*EXCERPTED TEXT:*
#####

Advanced Computing in the Age of AI | Friday, April 19, 2024

Cisco Expands MDS SAN Switches For Hyperscale 

Hyperscale datacenters have their clustered object storage and supercomputing centers have their GPFS and Lustre parallel file systems, but at large enterprises, the storage area network still reigns as the place to put the most critical data. To that end, Cisco systems is expanding its MDS 9000 family of SAN switches, goosing them to span what Cisco is calling cloud-scale deployments.

The MDS 9000 SAN switch product line is unique among those created by Cisco in that it is not sold directly by the company or pushed through its channel partners, but sold on an OEM basis to the major storage array makers. This includes EMC, Hitachi, Hewlett-Packard, IBM, and NetApp. The SAN switches are also featured in the converged systems based on Cisco's UCS blade servers, including vBlock from VCE, VSPEX from EMC, UCP from Hitachi, FlexPod from NetApp, and SmartStack from Nimble Storage.

Cisco's main competitors in SAN switches are Brocade and QLogic, and like these two, Cisco makes its own ASICs to do the switching. Cisco's chips support both straight-up Fibre Channel and the Fibre Channel over Ethernet (FCoE) protocol. In Cisco's case, the new MDS 9148S SAN switch is based on the "Viper" ASIC, while the linecards in the new modular MDS 9700s are based on the "F Class" ASICs, which take their names from the fact that it is a Fibre Channel chip and F is the designation of fighter jets for the US Air Force. Brocade, which is Cisco's main competitor in SAN switches, has two ASICs of its own – Gen 5, which supports 16 Gb/sec links, and Gen 6, which it is developing in conjunction with host bus adapter maker Emulex to push Fibre Channel up to 32 Gb/sec. QLogic has the 2500 Series at the low-end and the 8300 Series at the high end.

cisco-lan-san

To give you a sense of how pervasive SANs are, Cisco has over 20,000 customers using its MDS switches and over 125,000 of the machines are in the field, according to Prashant Jain, product manager for the Data Center Business Unit at Cisco. Last year, Cisco launched the MDS 9710 multi-layer director SAN switch and the MDS 9250i multi-services switch for SANs, and this year it is rounding out the product line with a smaller modular director switch, a new line card for the directors, and a smaller fabric switch. These products sit alongside the Nexus family of converged LAN/SAN switches, which support both Ethernet and FCoE traffic. Interestingly, with the latest line card, Cisco is supporting FCoE on the MDS 9706 and 9710 modular SAN switches, which allows for the overlay of SAN traffic onto clouds.

#####

*Saved data entries:*
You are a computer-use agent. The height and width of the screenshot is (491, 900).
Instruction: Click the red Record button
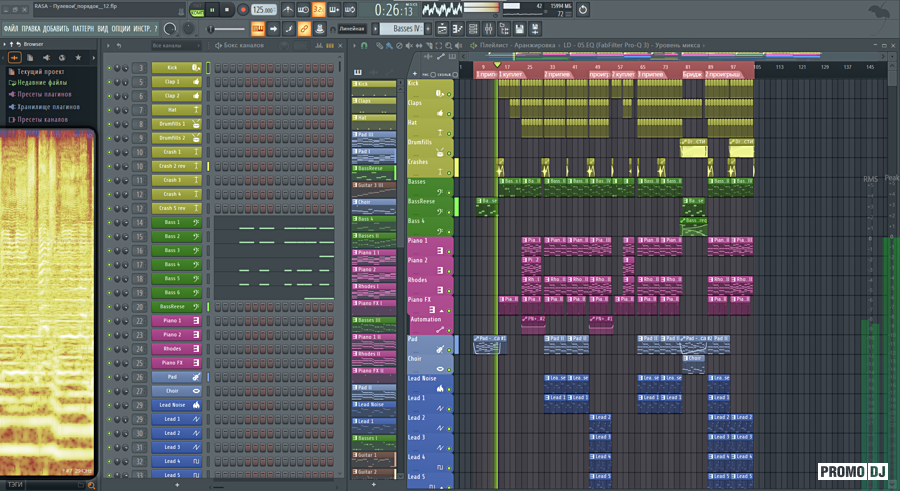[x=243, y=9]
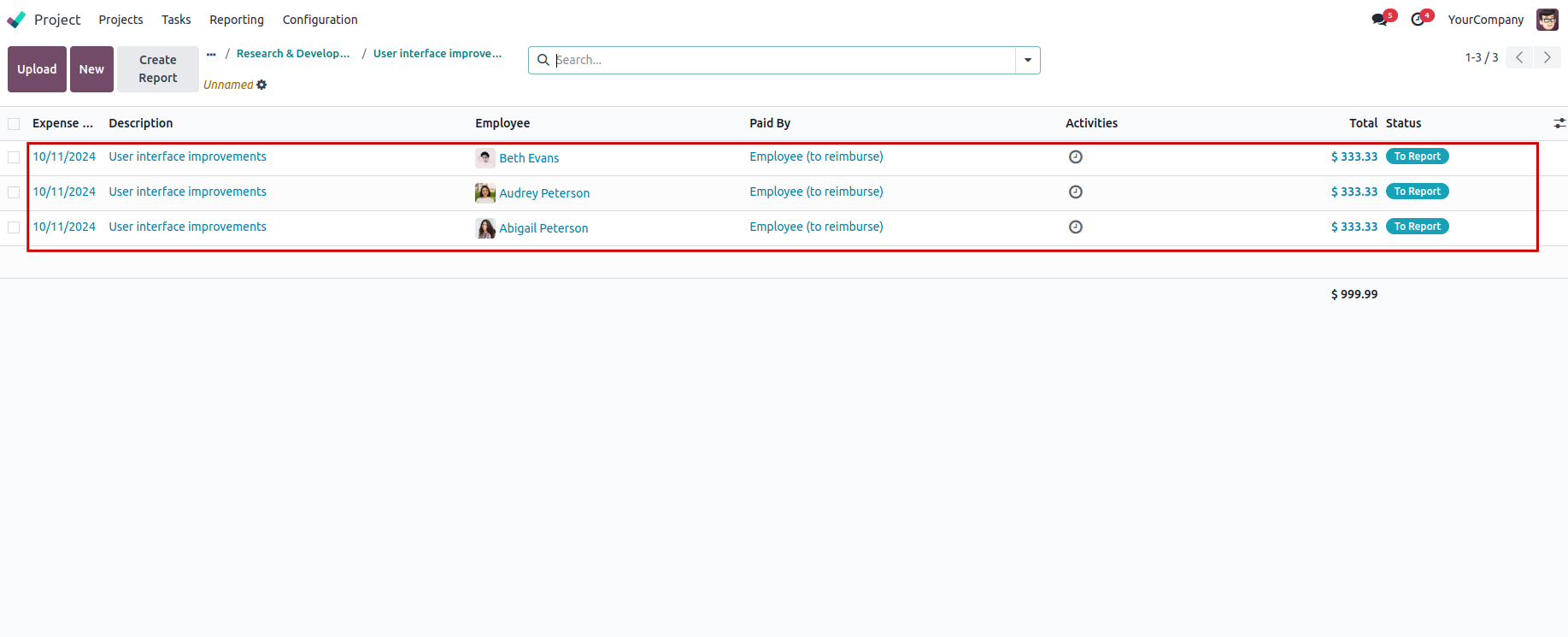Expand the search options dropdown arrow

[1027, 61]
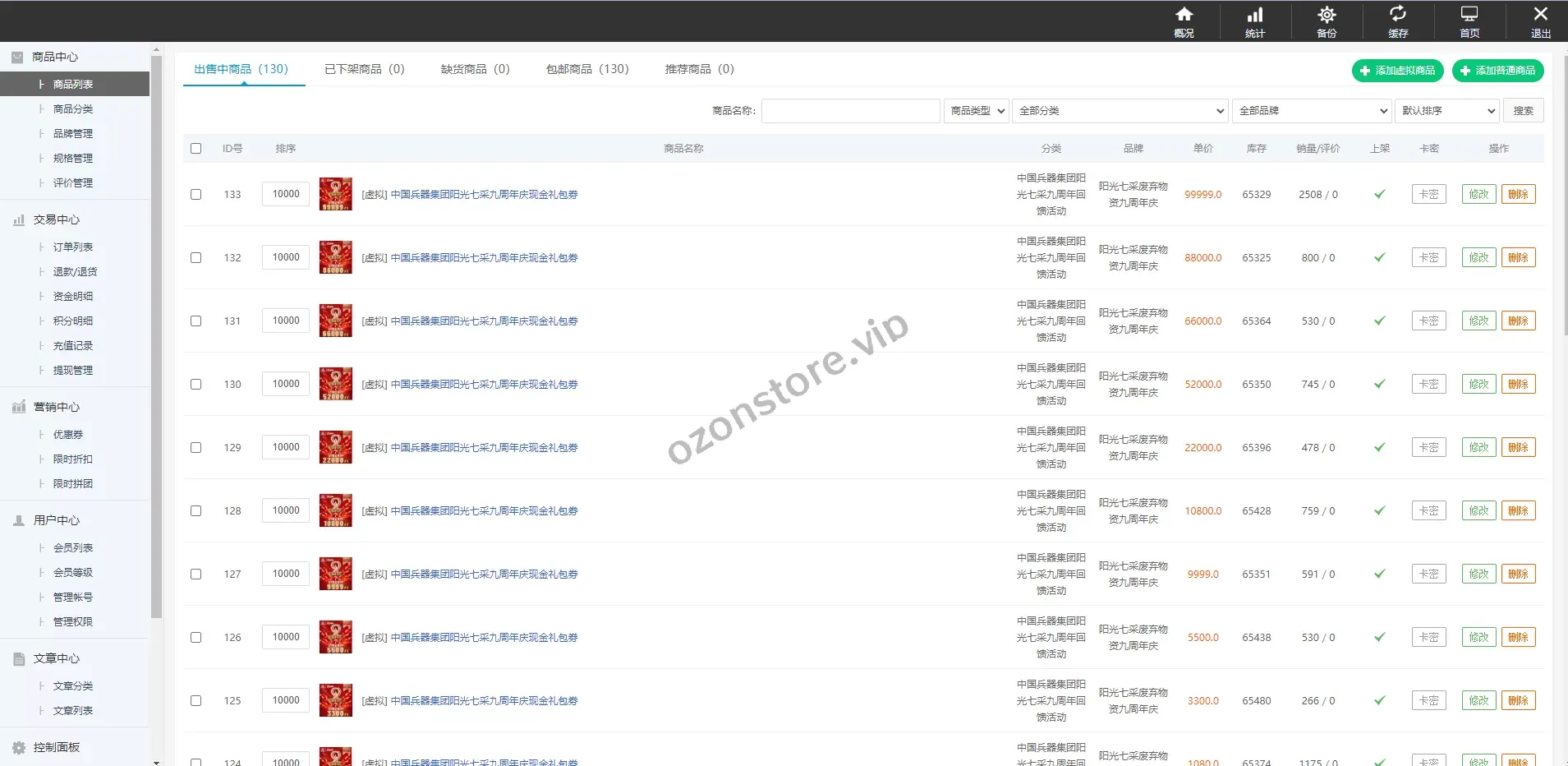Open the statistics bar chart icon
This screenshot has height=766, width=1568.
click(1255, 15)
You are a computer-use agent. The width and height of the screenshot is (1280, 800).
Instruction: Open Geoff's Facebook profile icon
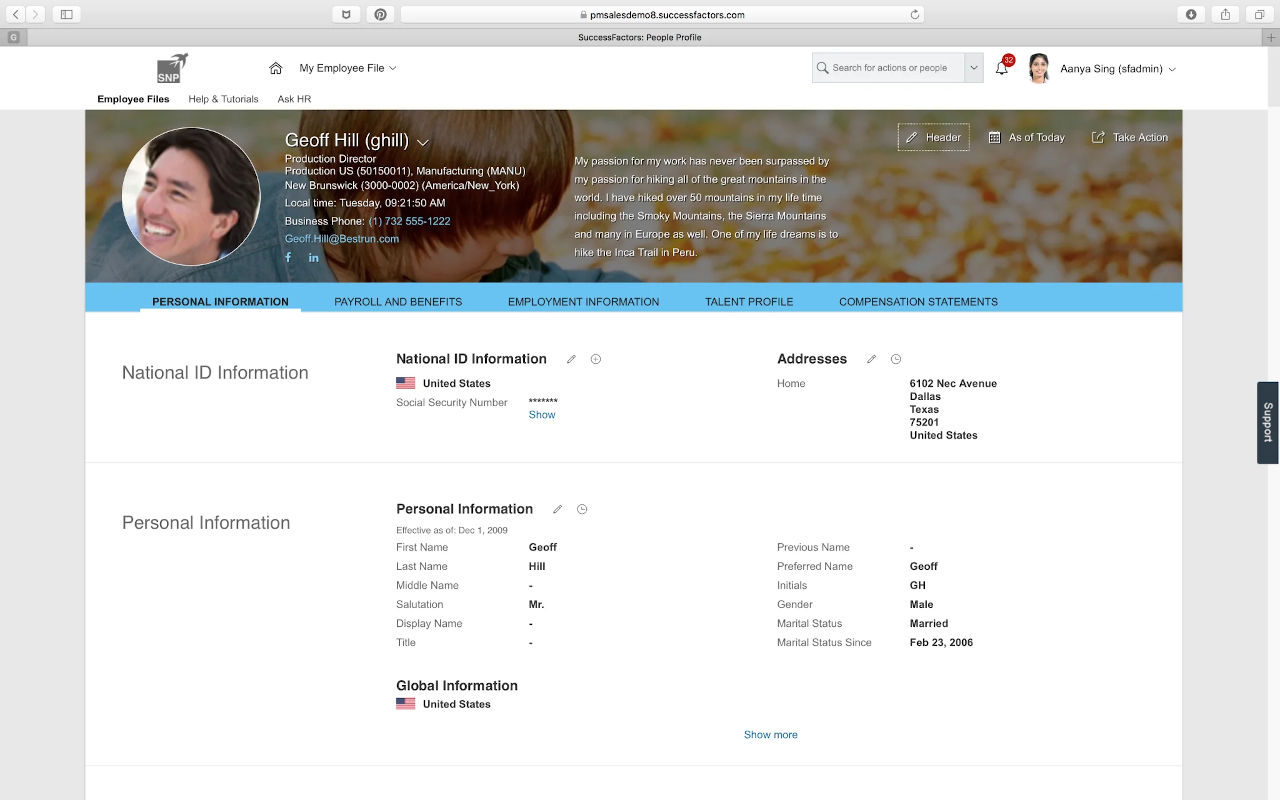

#####

*EXERCISE TASK:* Continue the article on Cisco's MDS SAN switches from the point where it stops. The material has no connection to the article on Cisco's MDS SAN switches.

*TASK OUTPUT:*
The MDS 9148S is a 1U SAN switch that has from one to four modules in it and is intended to be used as a top-of-rack switch for SAN connectivity. The machine can support Fibre Channel ports running at 2 Gb/sec, 4 Gb/sec, 8 Gb/sec, and 16 Gb/sec speeds at line rate. Ports are added in blocks of a dozen, up to a maximum of 48 ports. The 9148S can support connections to up to 32 different virtual SANs (VSANs), and that term is different from what VMware is calling a virtual SAN. In this case, it means consolidating multiple physical SANs onto a single network but maintaining the logical boundaries between them so they all look like separate SANs to applications. The switch also supports Inter-VSAN routing, or IVR, which allows for resources to be shared across the virtual SANs.

Here is how Jain says the MDS 9148S will stack up to the competition from Brocade:

cisco-mds-9148s-vs-brocade

The Brocade 6505 comes in configurations with 12 or 24 ports at speeds up to 16 Gb/sec, and the Brocade 6510 comes with from 24 to 48 ports. Both are based on Brocade's Gen 5 ASIC.

Jain says that one of the key features of the MDS 9148S switch is that it has provisioning features that assign IP addresses and gateways to the switches and eliminates the need to manually configure each switch. This is particularly important in scale-out scenarios where a pair of these devices will be used to provide access to SANs for each rack of machines.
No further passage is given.